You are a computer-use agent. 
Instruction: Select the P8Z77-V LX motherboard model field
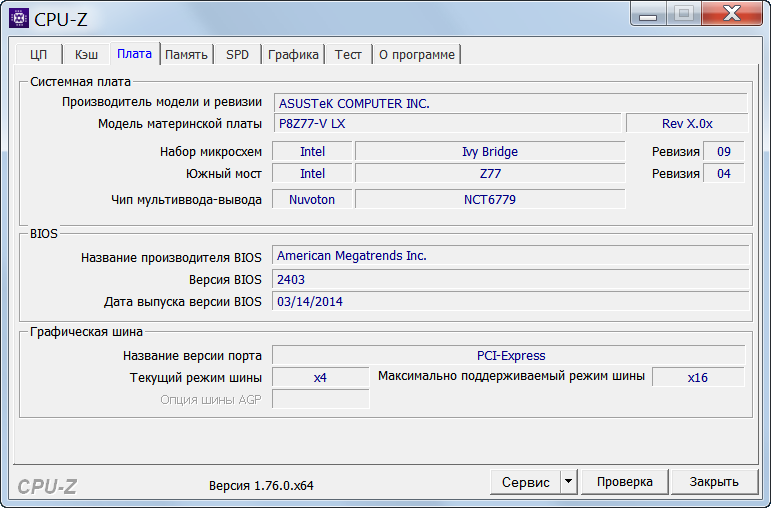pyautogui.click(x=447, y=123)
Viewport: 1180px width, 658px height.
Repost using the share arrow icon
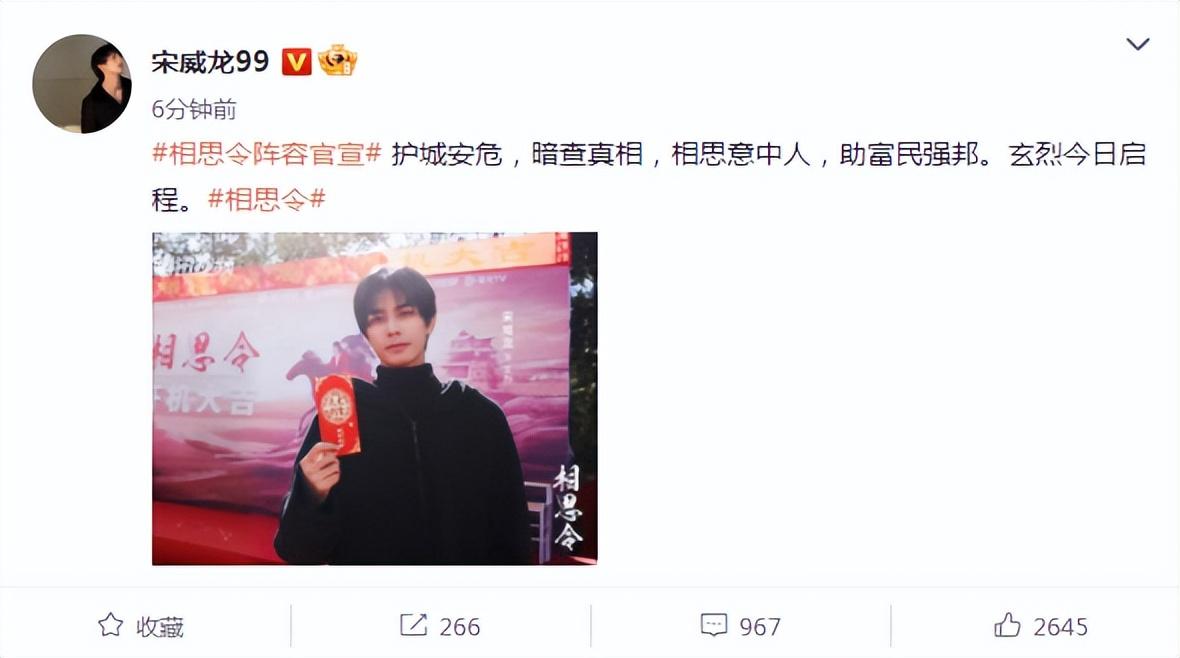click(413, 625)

• **Assignment**: Print every record exactly without the images.

• **Completed exercise**:
You are a computer-use agent. 
Instruction: Select the P8Z77-V LX motherboard model field
pyautogui.click(x=447, y=123)
Viewport: 1180px width, 658px height.
Repost using the share arrow icon
click(413, 625)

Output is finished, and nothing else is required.